— Start Excerpt to read —

= Ibn Sanāʾ al-Mulk =

12th-century Egyptian judge and poet

Abu ’l-Qāsim Hibat Allāh b. Abī ’l-Faḍl Jaʿfar b. al-Muʿtamid (أبو القاسم هبة الله بن أبي الفضل جعفر بن المعتمد), known as Ibn Sanāʾ al-Mulk (ابن سناء الملك), was a 12th-century Egyptian qāḍi, poet, scholar interested in the Andalusi muwaššaḥ. He published Dār aṭ-ṭirāz fī ʿamal al-muwas̲h̲s̲h̲aḥāt (دار الطراز في عمل الموشحات), an anthology containing 34 Andalusi and Maghribi muwaššaḥat, his theory of the genre, as well as 35 of his own muwaššaḥat. He was also the first person in the Mashriq to compose muwaššaḥat, writing some kharjas with Persian words.

— End Excerpt to read —

Objectives:
A - According to the biography of Ibn Sanāʾ al-Mulk, how many of his own muwaššaḥat appear in his anthology?
B - Extend the biography of Ibn Sanāʾ al-Mulk, starting after its final sentence.

— Start Extracted records —

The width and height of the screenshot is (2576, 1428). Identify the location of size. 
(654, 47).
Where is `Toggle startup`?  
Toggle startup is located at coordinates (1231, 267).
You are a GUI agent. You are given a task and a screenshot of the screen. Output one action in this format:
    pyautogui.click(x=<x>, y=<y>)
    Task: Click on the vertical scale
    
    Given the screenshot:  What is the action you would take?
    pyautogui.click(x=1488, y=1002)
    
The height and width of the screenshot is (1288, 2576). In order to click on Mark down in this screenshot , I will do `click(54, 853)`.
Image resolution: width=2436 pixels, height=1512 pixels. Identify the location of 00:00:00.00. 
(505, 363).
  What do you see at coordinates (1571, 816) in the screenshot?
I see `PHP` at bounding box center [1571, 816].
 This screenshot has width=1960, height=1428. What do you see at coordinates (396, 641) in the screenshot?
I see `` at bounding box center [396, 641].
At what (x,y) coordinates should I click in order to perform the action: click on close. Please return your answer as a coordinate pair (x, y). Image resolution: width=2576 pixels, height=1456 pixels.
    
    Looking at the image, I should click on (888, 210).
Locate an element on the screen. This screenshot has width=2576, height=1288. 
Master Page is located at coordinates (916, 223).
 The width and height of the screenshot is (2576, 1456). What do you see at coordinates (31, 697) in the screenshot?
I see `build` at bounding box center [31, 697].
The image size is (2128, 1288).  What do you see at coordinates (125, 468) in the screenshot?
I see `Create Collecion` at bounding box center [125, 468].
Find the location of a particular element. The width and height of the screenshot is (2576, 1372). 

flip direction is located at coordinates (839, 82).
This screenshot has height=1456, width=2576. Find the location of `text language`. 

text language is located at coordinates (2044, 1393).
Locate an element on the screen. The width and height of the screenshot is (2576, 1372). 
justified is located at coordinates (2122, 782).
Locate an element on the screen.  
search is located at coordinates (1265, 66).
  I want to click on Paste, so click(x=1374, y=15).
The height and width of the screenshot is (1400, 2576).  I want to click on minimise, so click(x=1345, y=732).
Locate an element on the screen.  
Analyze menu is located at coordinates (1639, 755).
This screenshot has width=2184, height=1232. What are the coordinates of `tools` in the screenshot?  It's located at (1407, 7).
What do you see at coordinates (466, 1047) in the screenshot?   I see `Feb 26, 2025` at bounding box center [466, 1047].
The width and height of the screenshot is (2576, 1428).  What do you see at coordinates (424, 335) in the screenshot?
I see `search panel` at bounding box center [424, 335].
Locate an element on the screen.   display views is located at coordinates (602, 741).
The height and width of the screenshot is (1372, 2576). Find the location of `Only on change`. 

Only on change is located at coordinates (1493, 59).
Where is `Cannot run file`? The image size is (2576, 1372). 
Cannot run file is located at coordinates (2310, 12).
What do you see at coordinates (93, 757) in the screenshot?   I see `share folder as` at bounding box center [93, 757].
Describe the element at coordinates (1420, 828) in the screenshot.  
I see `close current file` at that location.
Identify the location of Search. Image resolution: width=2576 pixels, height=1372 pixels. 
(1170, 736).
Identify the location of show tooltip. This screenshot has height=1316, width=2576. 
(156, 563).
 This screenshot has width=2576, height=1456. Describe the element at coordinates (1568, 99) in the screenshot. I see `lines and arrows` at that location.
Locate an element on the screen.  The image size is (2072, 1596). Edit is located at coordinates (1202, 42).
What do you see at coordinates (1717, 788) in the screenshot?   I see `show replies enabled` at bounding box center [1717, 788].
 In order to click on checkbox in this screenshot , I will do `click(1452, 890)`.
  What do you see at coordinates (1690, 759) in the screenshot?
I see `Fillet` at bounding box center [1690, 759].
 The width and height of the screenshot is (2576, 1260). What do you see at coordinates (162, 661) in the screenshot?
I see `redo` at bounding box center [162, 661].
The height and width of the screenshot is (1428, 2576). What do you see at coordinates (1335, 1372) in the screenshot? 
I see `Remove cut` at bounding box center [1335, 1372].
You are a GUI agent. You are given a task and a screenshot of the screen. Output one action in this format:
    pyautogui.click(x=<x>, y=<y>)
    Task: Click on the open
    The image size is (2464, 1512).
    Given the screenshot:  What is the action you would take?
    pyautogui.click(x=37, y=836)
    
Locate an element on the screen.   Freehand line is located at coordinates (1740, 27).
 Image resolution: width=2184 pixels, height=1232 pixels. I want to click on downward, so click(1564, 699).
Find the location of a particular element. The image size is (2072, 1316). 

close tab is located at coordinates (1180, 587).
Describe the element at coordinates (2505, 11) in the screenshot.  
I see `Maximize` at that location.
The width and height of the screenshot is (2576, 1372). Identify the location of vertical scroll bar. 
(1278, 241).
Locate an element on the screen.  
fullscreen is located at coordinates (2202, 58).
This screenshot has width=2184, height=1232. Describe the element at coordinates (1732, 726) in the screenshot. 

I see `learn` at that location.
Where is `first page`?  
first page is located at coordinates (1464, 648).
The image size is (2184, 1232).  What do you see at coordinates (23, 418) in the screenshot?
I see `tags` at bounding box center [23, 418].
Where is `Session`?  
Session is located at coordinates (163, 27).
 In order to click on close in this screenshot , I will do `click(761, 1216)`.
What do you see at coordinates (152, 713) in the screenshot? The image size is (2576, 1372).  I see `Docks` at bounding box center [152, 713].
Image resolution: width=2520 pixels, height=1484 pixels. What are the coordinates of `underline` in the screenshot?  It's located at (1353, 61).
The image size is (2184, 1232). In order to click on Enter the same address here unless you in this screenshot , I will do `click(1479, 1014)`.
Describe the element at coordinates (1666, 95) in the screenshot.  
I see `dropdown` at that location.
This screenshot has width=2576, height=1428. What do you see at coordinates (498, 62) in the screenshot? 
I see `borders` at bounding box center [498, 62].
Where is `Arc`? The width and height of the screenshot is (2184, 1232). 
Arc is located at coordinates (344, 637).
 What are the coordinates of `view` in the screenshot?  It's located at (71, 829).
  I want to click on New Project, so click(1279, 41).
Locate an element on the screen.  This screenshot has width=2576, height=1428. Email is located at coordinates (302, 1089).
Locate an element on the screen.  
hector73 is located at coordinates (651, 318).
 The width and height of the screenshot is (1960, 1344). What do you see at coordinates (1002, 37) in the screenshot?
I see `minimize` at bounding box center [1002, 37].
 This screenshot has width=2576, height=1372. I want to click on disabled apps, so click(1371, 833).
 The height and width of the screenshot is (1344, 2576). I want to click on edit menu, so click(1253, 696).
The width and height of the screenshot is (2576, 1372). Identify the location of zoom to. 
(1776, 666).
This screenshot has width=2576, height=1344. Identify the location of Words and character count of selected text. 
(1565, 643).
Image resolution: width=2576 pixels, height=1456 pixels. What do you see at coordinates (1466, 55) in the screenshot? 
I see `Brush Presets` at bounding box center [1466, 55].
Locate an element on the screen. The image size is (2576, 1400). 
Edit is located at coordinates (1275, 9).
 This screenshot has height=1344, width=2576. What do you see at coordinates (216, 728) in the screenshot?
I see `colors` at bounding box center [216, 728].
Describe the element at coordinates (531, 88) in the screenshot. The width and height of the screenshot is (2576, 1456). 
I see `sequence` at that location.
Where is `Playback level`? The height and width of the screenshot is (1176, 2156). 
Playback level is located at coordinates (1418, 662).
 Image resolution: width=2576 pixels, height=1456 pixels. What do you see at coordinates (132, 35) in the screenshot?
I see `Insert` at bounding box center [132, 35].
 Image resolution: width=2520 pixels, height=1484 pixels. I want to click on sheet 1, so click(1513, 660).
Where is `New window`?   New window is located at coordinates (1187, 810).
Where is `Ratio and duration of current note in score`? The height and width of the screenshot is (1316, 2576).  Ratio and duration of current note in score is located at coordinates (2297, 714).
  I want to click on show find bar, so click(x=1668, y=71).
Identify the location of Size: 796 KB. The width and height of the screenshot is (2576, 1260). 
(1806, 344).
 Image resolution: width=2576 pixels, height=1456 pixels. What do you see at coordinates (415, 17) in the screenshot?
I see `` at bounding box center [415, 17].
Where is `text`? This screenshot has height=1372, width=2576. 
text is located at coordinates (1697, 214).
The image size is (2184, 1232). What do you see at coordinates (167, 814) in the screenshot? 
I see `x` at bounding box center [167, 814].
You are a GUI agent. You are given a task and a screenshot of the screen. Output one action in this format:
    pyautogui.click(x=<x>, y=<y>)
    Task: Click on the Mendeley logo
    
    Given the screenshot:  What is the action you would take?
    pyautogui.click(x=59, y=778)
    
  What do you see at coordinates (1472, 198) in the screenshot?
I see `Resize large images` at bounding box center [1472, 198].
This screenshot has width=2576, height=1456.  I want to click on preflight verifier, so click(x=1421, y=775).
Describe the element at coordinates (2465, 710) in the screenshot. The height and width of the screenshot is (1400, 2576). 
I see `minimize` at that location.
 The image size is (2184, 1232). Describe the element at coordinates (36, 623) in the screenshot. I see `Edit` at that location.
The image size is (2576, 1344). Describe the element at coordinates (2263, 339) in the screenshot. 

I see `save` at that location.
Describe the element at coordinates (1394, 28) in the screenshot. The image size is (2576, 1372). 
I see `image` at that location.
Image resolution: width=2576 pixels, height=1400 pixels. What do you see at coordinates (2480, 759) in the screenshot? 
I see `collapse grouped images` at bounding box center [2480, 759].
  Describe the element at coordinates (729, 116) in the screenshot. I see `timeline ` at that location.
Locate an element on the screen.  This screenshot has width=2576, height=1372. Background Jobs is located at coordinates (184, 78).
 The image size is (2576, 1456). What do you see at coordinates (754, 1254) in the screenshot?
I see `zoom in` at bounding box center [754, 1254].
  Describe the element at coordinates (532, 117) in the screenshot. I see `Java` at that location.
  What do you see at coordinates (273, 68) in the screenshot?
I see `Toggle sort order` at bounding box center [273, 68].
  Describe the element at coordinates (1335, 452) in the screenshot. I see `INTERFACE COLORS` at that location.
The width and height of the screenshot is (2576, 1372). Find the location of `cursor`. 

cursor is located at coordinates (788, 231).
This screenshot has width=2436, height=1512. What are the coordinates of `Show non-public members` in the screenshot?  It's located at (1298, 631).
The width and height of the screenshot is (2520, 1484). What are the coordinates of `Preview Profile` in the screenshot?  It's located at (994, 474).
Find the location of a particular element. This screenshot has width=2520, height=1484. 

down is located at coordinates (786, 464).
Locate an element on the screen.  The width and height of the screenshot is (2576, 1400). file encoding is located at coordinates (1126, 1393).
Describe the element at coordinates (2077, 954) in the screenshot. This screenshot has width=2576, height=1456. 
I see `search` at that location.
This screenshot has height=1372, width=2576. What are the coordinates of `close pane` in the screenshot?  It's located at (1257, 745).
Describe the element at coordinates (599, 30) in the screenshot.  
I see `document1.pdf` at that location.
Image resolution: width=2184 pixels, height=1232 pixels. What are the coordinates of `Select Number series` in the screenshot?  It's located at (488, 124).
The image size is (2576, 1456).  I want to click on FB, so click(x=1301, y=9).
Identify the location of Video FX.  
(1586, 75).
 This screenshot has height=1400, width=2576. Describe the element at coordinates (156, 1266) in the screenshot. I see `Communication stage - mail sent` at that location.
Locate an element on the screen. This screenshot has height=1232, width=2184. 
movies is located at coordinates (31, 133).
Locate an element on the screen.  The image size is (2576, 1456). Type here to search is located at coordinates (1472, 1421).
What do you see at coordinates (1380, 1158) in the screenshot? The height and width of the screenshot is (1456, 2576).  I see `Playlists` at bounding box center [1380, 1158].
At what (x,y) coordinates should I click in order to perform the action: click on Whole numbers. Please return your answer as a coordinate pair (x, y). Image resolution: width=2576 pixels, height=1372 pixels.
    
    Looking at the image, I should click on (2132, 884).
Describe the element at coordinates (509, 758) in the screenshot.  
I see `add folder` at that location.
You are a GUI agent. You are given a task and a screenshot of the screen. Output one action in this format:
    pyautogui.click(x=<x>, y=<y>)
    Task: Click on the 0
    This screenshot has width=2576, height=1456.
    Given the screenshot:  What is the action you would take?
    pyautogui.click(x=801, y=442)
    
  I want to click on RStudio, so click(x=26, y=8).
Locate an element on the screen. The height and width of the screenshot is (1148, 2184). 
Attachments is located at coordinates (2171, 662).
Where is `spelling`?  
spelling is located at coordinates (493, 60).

— End Extracted records —

Answers below:
A - 35

B -
== Dar at-Tiraz ==
Ibn Sanāʾ al-Mulk's book on the muwaššaḥ, Dār aṭ-ṭirāz fī ʿamal al-muwas̲h̲s̲h̲aḥāt (دار الطراز في عمل الموشحات), is regarded as the most complete contemporary description of the genre. It notably described the muwaššaḥ as a poetic form and a musical form, making it an important text for the history of Andalusi classical music.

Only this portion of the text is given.